The first sunday of Lent in the Orthodox calendar celebrates the Triumph of Orthodoxy. St John Damascene demonstrated that the Icon was the celebration of the Theosis, the divinization of humanity and the Icons in the church act as windows through which the heavenly Church is brought into direct contact with the Church on earth. “The icon” says Archimandrite Zenon, “does not represent anything, it rather reveals something.” St John says the Icon particularly represents what Orthodoxy is about: “If one of the heathens comes to you saying: show me your faith… you will take him to church and put him before all kinds of holy images.” The veneration of Icons is simply a greeting made by the worldly Church with the Church in Heaven and in the words of St Basil the Great, “the honour paid to the image passes on to the prototype”. Outside the Church and the liturgy, the Icon, always an image of great beauty and often valuable in its own right, is in danger of losing its theological meaning and of course it could degenerate, simply, into a form of Ecclesiastical comic strip. (much of what I am writing about the care of religious art could equally apply to the Tibetan Thangka Paintings and frankly could be adapted to the care of the Torah scrolls and the Koran)
For the Catholic church and many Anglicans, Religious art is a Gospel for the illiterate, as defined by Gregory the Great, “Images are used in churches so that the illiterate could at least look at the walls to read what they are unable to read in books.” and Damascene goes along with this understanding, “The image is a memorial, just what words are to a listening ear. What a book is to the literate, an image is to the illiterate. The image speaks to sight as words to hearing; through the mind we enter into union with it” :he is joined by Theodore the Studite and the canons of the 7th Ecumenical council in identifying the Icon as a form of teaching: “What a word communicates through hearing is what art shows silently through an image”.
St John of Damascus goes a bit further and turns the 2nd commandment round, “It is obvious that at that time [before Christ] you could not make an image of the invisible God, but when you see the Formless One become man for your sake, then you will make images of Him in His human form. When you contemplate God becoming man, then you can depict Him clothed in human form. When the invisible One becomes visible to us, you may then draw His likeness…Paint everything with words and colours both in books and on boards”. In other words, the Icon becomes the way to demonstrate the revelation of the New Testament and the Icon represents a person in a transfigured state.

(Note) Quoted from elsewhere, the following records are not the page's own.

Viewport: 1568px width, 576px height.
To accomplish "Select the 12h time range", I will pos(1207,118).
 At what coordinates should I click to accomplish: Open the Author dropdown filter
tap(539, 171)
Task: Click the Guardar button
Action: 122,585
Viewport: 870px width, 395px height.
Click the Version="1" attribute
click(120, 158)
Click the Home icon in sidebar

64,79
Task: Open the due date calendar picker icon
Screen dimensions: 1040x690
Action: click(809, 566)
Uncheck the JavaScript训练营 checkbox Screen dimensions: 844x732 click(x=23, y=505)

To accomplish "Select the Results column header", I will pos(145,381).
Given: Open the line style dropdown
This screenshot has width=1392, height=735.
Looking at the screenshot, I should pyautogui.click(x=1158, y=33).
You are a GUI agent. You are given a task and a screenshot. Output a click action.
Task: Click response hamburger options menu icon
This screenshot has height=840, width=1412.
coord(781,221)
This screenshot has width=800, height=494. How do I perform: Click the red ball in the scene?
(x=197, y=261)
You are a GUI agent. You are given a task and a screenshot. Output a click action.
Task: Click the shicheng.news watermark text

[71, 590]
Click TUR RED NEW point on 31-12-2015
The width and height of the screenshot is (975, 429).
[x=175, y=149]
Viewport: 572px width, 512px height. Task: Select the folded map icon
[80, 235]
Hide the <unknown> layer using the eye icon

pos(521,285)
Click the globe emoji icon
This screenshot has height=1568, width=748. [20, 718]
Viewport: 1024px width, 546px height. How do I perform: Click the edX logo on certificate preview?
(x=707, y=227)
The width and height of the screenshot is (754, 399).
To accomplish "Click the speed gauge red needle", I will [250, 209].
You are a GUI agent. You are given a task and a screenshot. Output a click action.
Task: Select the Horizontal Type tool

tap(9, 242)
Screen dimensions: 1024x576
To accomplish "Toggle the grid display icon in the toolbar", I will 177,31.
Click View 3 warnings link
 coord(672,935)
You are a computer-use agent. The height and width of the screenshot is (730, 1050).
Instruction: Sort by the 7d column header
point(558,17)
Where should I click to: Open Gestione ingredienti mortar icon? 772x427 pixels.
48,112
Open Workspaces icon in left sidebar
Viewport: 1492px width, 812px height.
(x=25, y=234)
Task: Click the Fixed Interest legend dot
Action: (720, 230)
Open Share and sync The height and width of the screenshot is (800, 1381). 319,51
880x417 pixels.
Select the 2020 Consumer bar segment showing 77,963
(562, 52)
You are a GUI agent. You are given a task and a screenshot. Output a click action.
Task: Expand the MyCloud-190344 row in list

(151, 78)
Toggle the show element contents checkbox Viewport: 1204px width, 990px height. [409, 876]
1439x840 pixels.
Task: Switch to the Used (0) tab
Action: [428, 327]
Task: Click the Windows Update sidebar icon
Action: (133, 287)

There are many conventions- only those not venerated, for instance are depicted in profile, the idea of inverted perspective and the light of Mount Tabor, the fact that the Virgin is always pointing to her son, and so on. I have a bit of an issue with one aspect of icongraphy that seems to be gaining ground- there is a tendency to talk about “writing” rather than “painting” an Icon. I think this is a bit precious and as far as I can see, the two words in Greek and Russian, γράφειν and писать, are both ambiguous and can mean both “write” and “paint”, (the russian word is more likely to mean “paint” as a technical term and tends only to be used in the sense of “write” in modern Russian but, if the stress is misplaced, it can also have a slightly more vulgar meaning redolent of the astonishingly crass Councillor- now thankfully suspended, Dominic Peacock)
We should use English in a more direct way. But in a noisy world, the Icon remains a silent testament to a different kind of life. That must be valuable whether we have a belief or not. A celebration of the beautiful.